§ **Passage provided**:

****

# Black Doe/Doeling Wanted



## HouseElfLamanchas (Apr 12, 2013)

I'm looking for a fullblood Black BOER Doe or doeling will accept red undertone, painted, or a traditional black and white. She must NOT have any capriole in her (i dont like the line, the goats are gorgeous yes but its too popular for me lol) I'm really anal about the whole capriole thing and will ask for Registery numbers of both parents before i consider buying any black doeling. I can wait until next year if you have a doeling that might turn out black from any of your herd's does I'm looking at all doelings. post away?


----------



## HouseElfLamanchas (Apr 12, 2013)

I may not be able to buy as soon as possible but if you have one that will be available next year or born already and will be available next year or something of that sort (or in december) please post thanks


----------



## Crossroads Boers (Feb 19, 2011)

I'd check with Krystal Clemmons: http://www.summitviewboers.com/Does_Intro.html She's selling out and has a lot of color.


----------



## chelsboers (Mar 25, 2010)

****

[Saved entries]
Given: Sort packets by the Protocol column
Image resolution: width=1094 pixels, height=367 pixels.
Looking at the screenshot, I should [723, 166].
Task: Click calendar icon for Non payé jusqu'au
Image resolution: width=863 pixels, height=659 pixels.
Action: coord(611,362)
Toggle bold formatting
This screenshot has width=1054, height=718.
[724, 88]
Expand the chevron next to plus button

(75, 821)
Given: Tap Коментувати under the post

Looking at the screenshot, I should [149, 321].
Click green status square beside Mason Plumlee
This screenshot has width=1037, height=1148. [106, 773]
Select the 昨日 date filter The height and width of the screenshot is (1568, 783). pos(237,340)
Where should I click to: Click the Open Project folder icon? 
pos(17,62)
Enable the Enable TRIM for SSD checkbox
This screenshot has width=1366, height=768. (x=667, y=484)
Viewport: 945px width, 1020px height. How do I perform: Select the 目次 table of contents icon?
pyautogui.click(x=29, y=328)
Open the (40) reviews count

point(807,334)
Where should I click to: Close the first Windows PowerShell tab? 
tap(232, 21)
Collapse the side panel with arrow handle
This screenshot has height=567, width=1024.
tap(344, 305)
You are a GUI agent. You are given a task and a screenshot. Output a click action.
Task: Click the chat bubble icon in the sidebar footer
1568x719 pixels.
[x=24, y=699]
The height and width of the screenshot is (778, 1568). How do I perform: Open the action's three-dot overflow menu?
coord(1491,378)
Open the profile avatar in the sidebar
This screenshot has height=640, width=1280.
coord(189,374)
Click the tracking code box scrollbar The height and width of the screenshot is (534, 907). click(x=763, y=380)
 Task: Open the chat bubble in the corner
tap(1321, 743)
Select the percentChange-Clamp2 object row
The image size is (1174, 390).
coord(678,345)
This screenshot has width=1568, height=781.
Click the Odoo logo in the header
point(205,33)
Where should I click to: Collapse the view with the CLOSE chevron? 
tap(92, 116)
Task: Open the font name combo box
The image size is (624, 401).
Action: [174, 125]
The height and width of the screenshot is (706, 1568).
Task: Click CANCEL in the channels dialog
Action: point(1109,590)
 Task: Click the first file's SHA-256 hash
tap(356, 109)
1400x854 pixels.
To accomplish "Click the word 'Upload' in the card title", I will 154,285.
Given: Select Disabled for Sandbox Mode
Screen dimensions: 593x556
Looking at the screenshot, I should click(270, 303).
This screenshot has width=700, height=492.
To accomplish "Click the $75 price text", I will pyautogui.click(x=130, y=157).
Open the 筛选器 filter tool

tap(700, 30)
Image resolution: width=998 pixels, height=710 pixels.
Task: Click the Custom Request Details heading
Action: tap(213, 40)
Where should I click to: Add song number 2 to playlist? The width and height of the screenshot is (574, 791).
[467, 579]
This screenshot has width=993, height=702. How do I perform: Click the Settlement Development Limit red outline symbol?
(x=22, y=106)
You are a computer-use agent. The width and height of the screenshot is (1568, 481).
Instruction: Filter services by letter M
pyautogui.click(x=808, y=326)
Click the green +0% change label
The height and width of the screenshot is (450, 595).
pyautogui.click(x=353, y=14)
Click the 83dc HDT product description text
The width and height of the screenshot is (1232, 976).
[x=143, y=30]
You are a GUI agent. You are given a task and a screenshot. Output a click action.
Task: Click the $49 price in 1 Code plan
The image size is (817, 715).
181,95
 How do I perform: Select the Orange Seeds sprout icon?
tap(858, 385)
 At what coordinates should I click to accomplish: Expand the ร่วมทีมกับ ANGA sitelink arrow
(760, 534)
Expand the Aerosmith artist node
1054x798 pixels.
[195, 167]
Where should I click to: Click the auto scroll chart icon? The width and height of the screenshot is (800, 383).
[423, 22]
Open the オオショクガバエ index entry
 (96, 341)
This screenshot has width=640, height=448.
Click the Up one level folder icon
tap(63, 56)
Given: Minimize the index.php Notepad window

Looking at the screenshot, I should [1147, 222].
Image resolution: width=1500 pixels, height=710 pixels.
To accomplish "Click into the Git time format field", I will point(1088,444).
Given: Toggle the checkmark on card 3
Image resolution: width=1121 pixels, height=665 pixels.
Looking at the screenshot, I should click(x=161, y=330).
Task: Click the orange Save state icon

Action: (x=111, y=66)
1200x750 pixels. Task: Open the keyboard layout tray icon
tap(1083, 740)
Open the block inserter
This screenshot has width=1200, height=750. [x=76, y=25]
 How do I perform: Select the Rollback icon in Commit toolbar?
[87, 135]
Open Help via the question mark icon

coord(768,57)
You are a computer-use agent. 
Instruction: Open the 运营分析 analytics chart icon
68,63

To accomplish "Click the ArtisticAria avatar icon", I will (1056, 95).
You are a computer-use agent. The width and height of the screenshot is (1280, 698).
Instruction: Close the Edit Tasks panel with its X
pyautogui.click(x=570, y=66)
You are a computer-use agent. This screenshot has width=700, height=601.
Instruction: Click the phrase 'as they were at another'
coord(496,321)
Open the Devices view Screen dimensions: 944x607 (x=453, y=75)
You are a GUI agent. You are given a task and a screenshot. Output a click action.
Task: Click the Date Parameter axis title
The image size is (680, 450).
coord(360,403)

****

Write the next part of the forum thread about finding a black Boer doe or doeling, continuing from where it stops.

Where are you located and how far are you willing to travel?


----------



## goatygirl (Feb 16, 2013)

What breed. My sister is selling a black Nigerian doeling ADGA registered and such pm me for more.


----------



## HouseElfLamanchas (Apr 12, 2013)

Crossroads Boers said:


> I'd check with Krystal Clemmons: http://www.summitviewboers.com/Does_Intro.html She's selling out and has a lot of color.


im in love with the does i see on her page already lol! thank you!  i will see if i can make payments on them. i just cant figure out where they are located at? because if they are on the east coast i wont be able to do that again since i just bought a buck from the east coast and he came back with a hurt leg. :/


----------



## HouseElfLamanchas (Apr 12, 2013)

chelsboers said:


> Where are you located and how far are you willing to travel?


well i was thinking i could have it transported but i had a bad run with transporting this last round. I'm in idaho and im not sure the furthest i can go is oregon or montana. If i have to travel far i'd have to wait ot buy a doe next year


----------



## HouseElfLamanchas (Apr 12, 2013)

goatygirl said:


> What breed. My sister is selling a black Nigerian doeling ADGA registered and such pm me for more.


OH my gosh! your breaking my heart! lol i would love ot buy a black nigerian doe but i am doing Boer goats. Thanks though.


----------



## HouseElfLamanchas (Apr 12, 2013)

Crossroads Boers said:


> I'd check with Krystal Clemmons: http://www.summitviewboers.com/Does_Intro.html She's selling out and has a lot of color.


 but the sad par tabout those does is that most that they have for sale are capriole genes. :/


----------



## canyontrailgoats (Jan 4, 2014)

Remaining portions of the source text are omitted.